Rwanda has promised to host Afghanistan girls into her territory to help them further their education. This comes at a time that the Taliban have asked the US and her allies to stop evacuating skilled Afghanistans from their territory. The Taliban have given this week as the ultimate time for the US and her allies to vacate all their forces from Afghanistan and Kabul in particular. The US had slated this week to end their mission in this war torn country. However, the UK and Turkey have asked the US to keep in Afghanistan until all humanitarian efforts are completed. Ugandan government critics have asked their government to consider improving the welfare of their people too instead of minding only about the refugees. Uganda is globally ranked among the most hospitable countries for refugees housing refugees from South Sudan and the Democratic Republic of Congo as well as her own internally Displaced people.

In April 2021, President Joe Biden announced that U.S. military forces would leave Afghanistan by September 2021. The Taliban, which had continued to capture and contest territory across the country despite ongoing peace talks with the Afghan government, ramped up attacks on Afghan National Defense and Security Forces (ANDSF) bases and outposts and began to rapidly seize more territory. In May 2021, the U.S. military accelerated the pace of its troop withdrawal. By the end of July 2021, the United States had completed nearly 95 percent of its withdrawal, leaving just 650 troops to protect the U.S. embassy in Kabul.
After the Taliban government refused to hand over terrorist leader Osama bin Laden in the wake of al-Qaeda’s September 11, 2001, attacks, the United States invaded Afghanistan. The Taliban leadership quickly lost control of the country and relocated to southern Afghanistan and across the border to Pakistan. From there, they waged an insurgency against the Western-backed government in Kabul, Afghan national security forces, and international coalition troops.

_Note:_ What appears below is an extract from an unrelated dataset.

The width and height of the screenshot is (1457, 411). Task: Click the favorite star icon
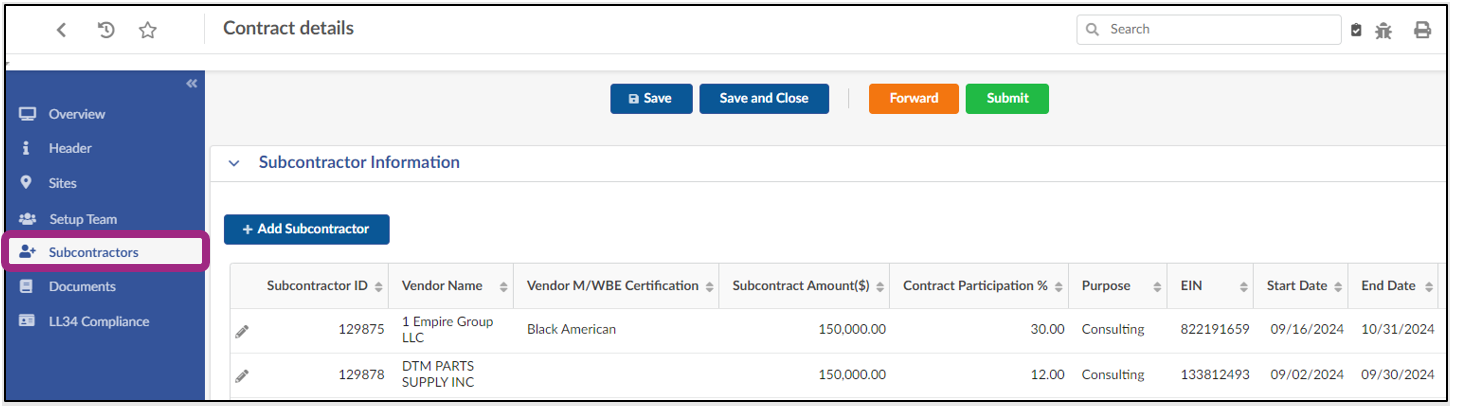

When the U.S.-led coalition formally ended its combat mission in 2014, the ANDSF was put in charge of Afghanistan’s security. The ANDSF, however, faced significant challenges in holding territory and defending population centers, while the Taliban continued to attack rural districts and carry out suicide attacks in major cities. The war remained largely a stalemate for nearly six years, despite a small U.S. troop increase in 2017, continuing combat missions, and a shift in U.S. military strategy to target Taliban revenue sources, which involved air strikes against drug labs and opium production sites.

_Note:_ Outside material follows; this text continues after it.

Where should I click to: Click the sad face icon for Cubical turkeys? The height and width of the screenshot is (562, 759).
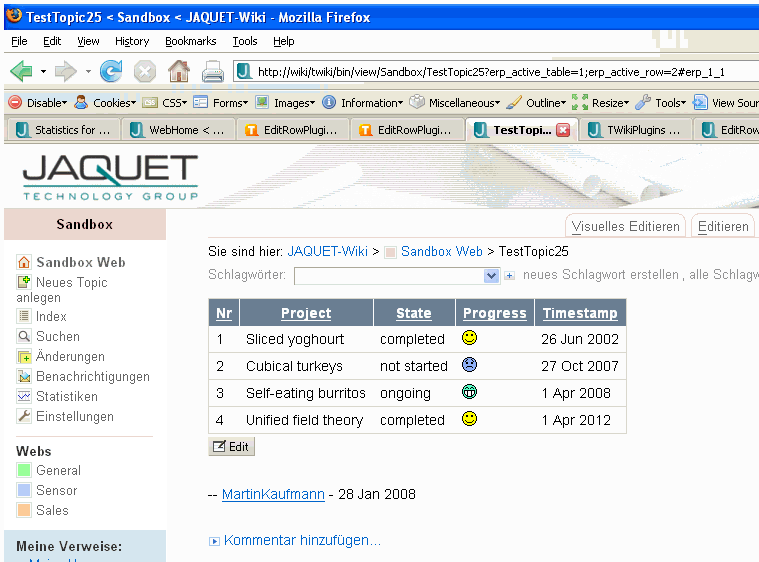tap(469, 365)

The Taliban continued to contest territory, including provincial capitals, across the country. The group briefly seized the capital of Farah Province in May 2018, and in August 2018 it captured the capital of Ghazni Province, holding the city for nearly a week before U.S. and Afghan troops regained control. The ANDSF suffered heavy casualties in recent years.

In February 2020, after more than a year of direct negotiations, the U.S. government and the Taliban signed a peace agreement that set a timeline for the withdrawal of U.S. troops from Afghanistan. Under the agreement, the United States pledged to draw down U.S. troops to approximately 8,500 within 135 days and complete a full withdrawal within fourteen months. In return, the Taliban pledged to prevent territory under its control from being used by terrorist groups and enter into negotiations with the Afghan government. However, no official cease-fire was put into place. After a brief reduction in violence, the Taliban quickly resumed attacks on Afghan security forces and civilians. Direct talks between the Afghan government and the Taliban began months after the agreed upon start of March 2020, faced multiple delays, and ultimately made little progress. Violence across Afghanistan continued in 2020 and 2021 as the United States increased air strikes and raids targeting the Taliban. Meanwhile, the Taliban attacked Afghan government and Afghan security forces targets and made territorial gains.